### PROBLEM DETAILS
Reproduce all the lines below exactly and omit the images.

(Records from a data source)
*** Begin section ***
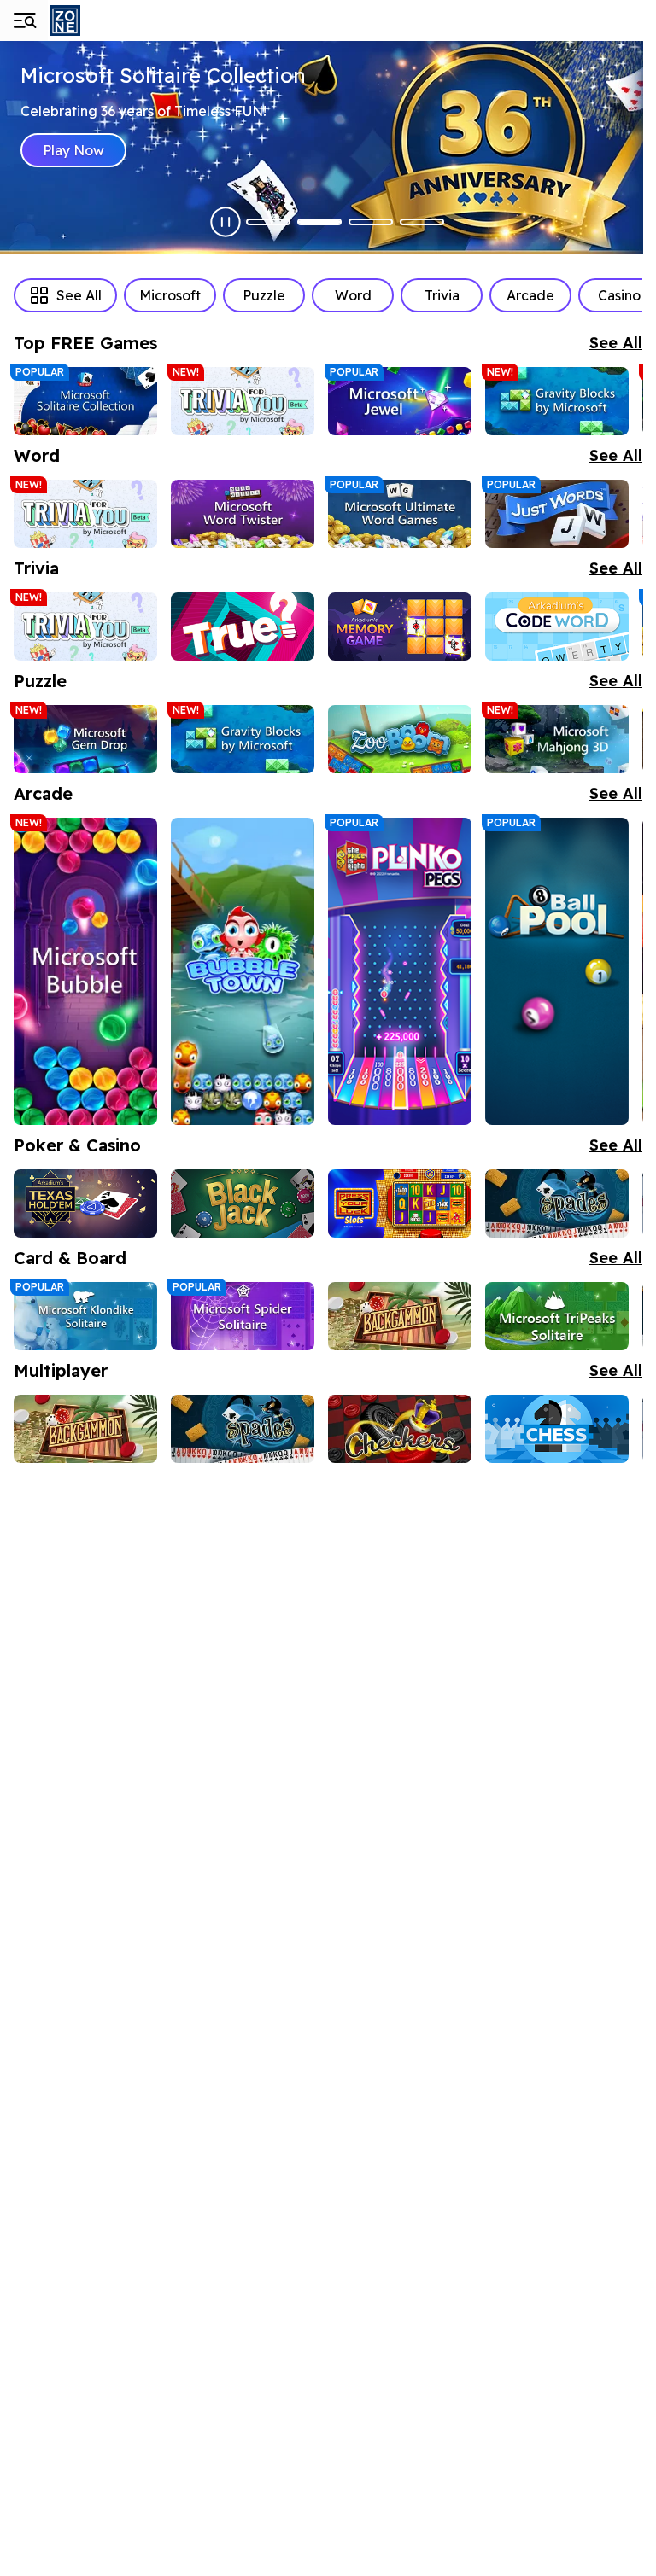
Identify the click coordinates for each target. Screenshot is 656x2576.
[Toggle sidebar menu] (24, 20)
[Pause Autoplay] (225, 222)
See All (79, 295)
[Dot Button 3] (370, 222)
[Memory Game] (400, 626)
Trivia (442, 295)
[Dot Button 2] (319, 222)
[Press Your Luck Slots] (400, 1203)
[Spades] (557, 1203)
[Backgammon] (400, 1316)
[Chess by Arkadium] (557, 1429)
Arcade (530, 295)
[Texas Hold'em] (85, 1203)
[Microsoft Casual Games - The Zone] (109, 20)
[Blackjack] (242, 1203)
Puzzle (264, 295)
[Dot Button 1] (268, 222)
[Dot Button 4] (422, 222)
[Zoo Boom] (400, 739)
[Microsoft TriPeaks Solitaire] (557, 1316)
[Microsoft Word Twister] (242, 514)
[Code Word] (557, 626)
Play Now (73, 150)
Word (353, 295)
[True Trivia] (242, 626)
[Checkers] (400, 1429)
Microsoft (170, 295)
*** End section ***
### EXERCISE ANSWER
Identify the click coordinates for each target. Screenshot is 656x2576.
[Toggle sidebar menu] (24, 20)
[Pause Autoplay] (225, 222)
See All (79, 295)
[Dot Button 3] (370, 222)
[Memory Game] (400, 626)
Trivia (442, 295)
[Dot Button 2] (319, 222)
[Press Your Luck Slots] (400, 1203)
[Spades] (557, 1203)
[Backgammon] (400, 1316)
[Chess by Arkadium] (557, 1429)
Arcade (530, 295)
[Texas Hold'em] (85, 1203)
[Microsoft Casual Games - The Zone] (109, 20)
[Blackjack] (242, 1203)
Puzzle (264, 295)
[Dot Button 1] (268, 222)
[Dot Button 4] (422, 222)
[Zoo Boom] (400, 739)
[Microsoft TriPeaks Solitaire] (557, 1316)
[Microsoft Word Twister] (242, 514)
[Code Word] (557, 626)
Play Now (73, 150)
Word (353, 295)
[True Trivia] (242, 626)
[Checkers] (400, 1429)
Microsoft (170, 295)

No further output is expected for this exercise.